Release Notes#

This document describes the key features, software enhancements and improvements, and known issues for DALI 1.46.0. For previously released DALI documentation, see DALI Archives.

Overview#

DALI offers both performance and flexibility of accelerating different data pipelines (graphs that can have multiple outputs and inputs), as a single library, that can be easily integrated into different deep learning training and inference applications.

Using DALI#

Note

DALI builds for NVIDIA® CUDA® 12 dynamically link the CUDA toolkit. To use DALI, install the latest CUDA toolkit.

To upgrade to DALI 1.46.0 from a previous version of DALI, follow the installation and usage information in the DALI User Guide.

Note

The internal DALI C++ API used for operator’s implementation, and the C++ API that enables using DALI as a library from native code, is not yet officially supported. Hence these APIs may change in the next release without advance notice.

Key Features and Enhancements#

This DALI release includes the following key features and enhancements:

  • Added support for CUDA 12.8 (#5711).

  • Optimized workspace and operator specification (#5740, #5770).

  • Introduced Common Subgraph Elimination for DALI pipeline/graph (#5752, #5755).

  • Added support for nvImageCodec 0.4.1 (#5576, #5774, #5780).

  • Improved documentation for supported environment variables (#5756).

  • Made the pipeline’s build call optional (#5754).

Fixed Issues#

The following issues were fixed in this release:

  • Fixed DALIDataType printing in global namespace (for custom C++ builds) (#5748).

Breaking Changes#

  • There are no breaking changes in this DALI release.

Deprecated Features#

  • Passing a seed argument to non-random operators is deprecated.
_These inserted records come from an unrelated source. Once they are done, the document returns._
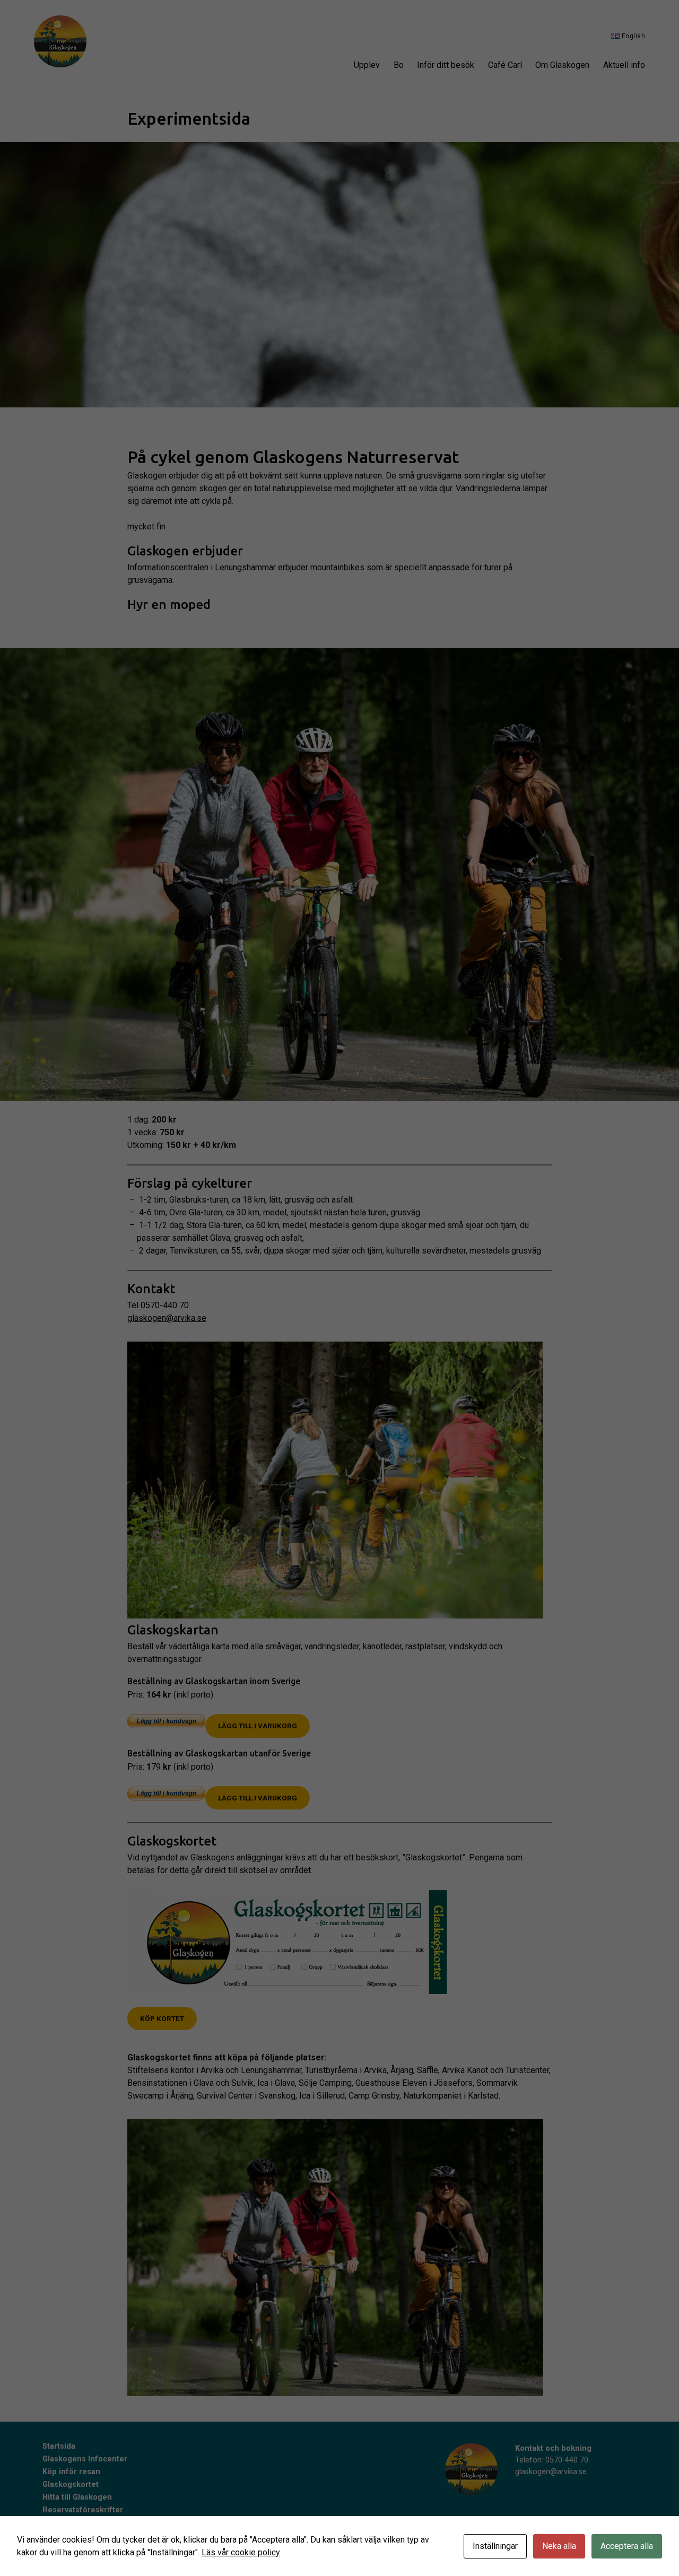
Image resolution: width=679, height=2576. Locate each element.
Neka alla (559, 2546)
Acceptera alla (626, 2546)
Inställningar (495, 2546)
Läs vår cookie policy (241, 2552)
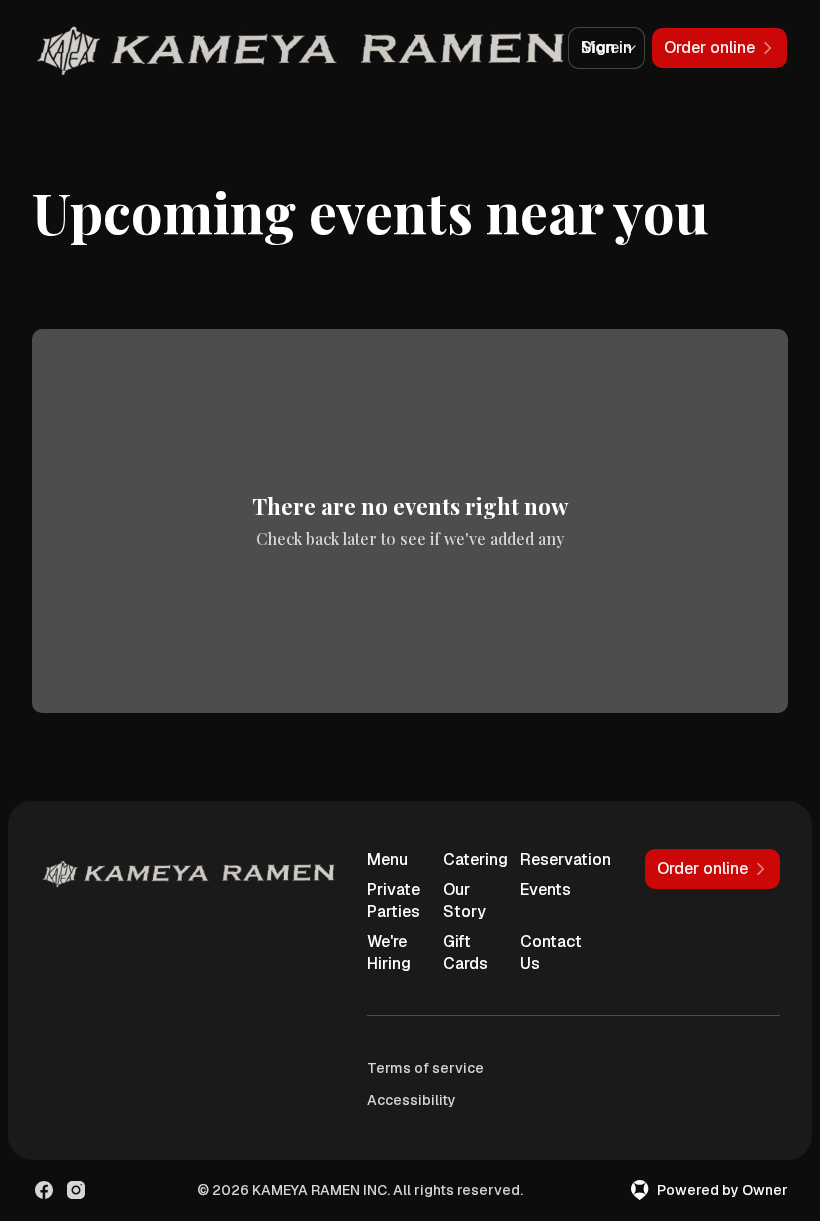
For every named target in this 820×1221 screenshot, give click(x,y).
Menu (387, 859)
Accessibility (411, 1100)
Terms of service (425, 1068)
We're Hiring (389, 952)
Passing it has no effect, but it does trigger a warning.

Known Issues#

This DALI release includes the following known issues:

  • The following operators do not currently support checkpointing: experimental.readers.fits, experimental.decoders.video, experimental.inputs.video, and experimental.decoders.image_random_crop.

  • The video loader operator requires that the key frames occur, at a minimum, every 10 to 15 frames of the video stream.

    If the key frames occur at a frequency that is less than 10-15 frames, the returned frames might be out of sync.

  • The experimental VideoReaderDecoder does not support open GOP.

    It will not report an error and might produce invalid frames. VideoReader uses a heuristic approach to detect open GOP and should work in most common cases.

  • In experimental debug and eager modes, the GPU external source is not properly synchronized with DALI internal streams.

    As a workaround, you can manually synchronize the device before returning the data from the callback.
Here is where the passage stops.